Разреженный чистый воздух, близкая опасность, дух, преисполненный радостной ярости: все это так хорошо подходит одно к другому!
Пусть меня окружают горные духи — я отважен. Мужество рассеивает призраки и само создает горных духов, мужество хочет смеяться.
Я уже не чувствую так, как чувствуете вы: этим тяжелым, мрачным тучам подо мной, над которыми смеюсь я, этим грозовым тучам подобны вы.
Вы смотрите вверх, когда взыскуете высоты. А я смотрю вниз, ибо я возвысился.
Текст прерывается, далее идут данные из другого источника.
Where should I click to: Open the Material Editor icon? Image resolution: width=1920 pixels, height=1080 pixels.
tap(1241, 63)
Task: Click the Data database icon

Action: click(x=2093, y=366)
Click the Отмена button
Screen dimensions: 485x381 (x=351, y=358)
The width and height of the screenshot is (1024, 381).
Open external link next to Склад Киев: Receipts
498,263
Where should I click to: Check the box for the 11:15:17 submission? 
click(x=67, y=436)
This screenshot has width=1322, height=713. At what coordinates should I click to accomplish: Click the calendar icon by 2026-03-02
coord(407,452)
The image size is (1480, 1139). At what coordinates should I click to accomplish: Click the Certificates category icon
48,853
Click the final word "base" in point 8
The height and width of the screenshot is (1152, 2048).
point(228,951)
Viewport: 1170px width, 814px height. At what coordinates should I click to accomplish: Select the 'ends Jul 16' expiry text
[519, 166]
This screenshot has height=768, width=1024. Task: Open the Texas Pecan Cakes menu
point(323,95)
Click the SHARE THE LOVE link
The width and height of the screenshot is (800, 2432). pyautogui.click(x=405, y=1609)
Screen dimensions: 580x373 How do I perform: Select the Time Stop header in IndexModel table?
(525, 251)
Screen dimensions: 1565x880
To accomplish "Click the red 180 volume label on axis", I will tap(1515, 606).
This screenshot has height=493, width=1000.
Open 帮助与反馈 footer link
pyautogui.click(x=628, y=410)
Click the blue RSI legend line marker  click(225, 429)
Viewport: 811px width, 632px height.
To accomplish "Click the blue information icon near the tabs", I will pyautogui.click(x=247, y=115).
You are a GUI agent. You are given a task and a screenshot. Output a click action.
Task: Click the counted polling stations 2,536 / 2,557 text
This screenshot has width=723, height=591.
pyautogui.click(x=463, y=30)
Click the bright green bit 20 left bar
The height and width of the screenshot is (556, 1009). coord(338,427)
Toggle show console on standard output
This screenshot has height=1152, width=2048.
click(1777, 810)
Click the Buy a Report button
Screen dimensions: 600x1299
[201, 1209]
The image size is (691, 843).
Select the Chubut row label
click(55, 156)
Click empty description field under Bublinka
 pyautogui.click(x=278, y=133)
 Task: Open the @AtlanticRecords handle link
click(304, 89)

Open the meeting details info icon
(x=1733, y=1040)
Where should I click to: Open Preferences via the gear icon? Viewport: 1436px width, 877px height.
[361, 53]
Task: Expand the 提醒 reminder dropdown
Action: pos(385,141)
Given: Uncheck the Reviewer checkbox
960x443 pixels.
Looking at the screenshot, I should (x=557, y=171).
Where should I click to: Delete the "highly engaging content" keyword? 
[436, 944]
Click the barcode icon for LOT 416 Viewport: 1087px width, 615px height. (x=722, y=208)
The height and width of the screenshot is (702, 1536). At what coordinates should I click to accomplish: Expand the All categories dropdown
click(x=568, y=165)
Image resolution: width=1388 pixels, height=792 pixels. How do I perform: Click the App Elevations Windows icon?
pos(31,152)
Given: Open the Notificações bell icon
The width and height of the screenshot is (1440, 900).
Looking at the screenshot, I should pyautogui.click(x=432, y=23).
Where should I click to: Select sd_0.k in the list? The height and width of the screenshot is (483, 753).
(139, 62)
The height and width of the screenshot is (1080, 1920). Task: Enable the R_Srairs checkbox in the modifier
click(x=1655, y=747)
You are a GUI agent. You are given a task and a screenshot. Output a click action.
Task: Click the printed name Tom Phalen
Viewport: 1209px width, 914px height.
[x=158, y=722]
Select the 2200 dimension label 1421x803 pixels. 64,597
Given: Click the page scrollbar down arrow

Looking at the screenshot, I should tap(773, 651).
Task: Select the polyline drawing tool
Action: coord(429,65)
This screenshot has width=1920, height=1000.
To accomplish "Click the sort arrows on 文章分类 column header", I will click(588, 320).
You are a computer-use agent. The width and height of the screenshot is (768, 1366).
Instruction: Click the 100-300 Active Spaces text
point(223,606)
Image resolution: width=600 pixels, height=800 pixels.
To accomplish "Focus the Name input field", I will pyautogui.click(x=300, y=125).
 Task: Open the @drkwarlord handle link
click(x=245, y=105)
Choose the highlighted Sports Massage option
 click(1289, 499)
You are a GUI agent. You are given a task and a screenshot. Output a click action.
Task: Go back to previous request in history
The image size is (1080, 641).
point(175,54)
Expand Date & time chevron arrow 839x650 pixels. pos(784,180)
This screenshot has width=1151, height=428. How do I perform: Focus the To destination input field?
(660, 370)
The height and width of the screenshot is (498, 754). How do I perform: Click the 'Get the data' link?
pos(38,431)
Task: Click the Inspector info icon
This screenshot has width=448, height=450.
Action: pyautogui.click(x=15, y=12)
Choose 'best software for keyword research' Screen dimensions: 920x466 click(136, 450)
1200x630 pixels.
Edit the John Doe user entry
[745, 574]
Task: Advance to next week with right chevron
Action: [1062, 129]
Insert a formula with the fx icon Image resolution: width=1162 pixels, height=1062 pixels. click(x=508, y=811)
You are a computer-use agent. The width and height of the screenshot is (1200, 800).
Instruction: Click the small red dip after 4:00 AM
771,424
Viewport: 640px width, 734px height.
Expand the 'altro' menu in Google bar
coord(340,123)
Кто из вас может смеяться и в то же время оставаться на высоте?
Кто поднялся на высочайшие горы, тот смеется над всякой трагедией — и на сцене, и в жизни.
Беззаботными, насмешливыми, насильственными — такими желает видеть нас Мудрость: она — женщина и всегда любит только воина.
Вы говорите мне: «Тяжело бремя жизни». Зачем же вам тогда ваша гордость утром и смирение вечером?
«Тяжело бремя жизни»: не прикидывайтесь такими неженками! Все мы выносливы, как вьючные ослы.
Что общего у нас с розовым бутоном, трепещущим, когда упадет на него капля росы?
Правда: мы любим жизнь, но не потому, что привыкли к жизни, а потому, что привыкли к любви.
В любви всегда есть какое-то безумие. Но во всяком безумии всегда есть и нечто разумное.
И даже мне, приемлющему жизнь, кажется, что мотыльки и мыльные пузыри, а также те, кто подобен им среди людей, больше всех знают о счастье.
Вид этих легких, глупых, изнеженных и подвижных душонок и зрелище того, как порхают они, доводят Заратустру до песен и слез.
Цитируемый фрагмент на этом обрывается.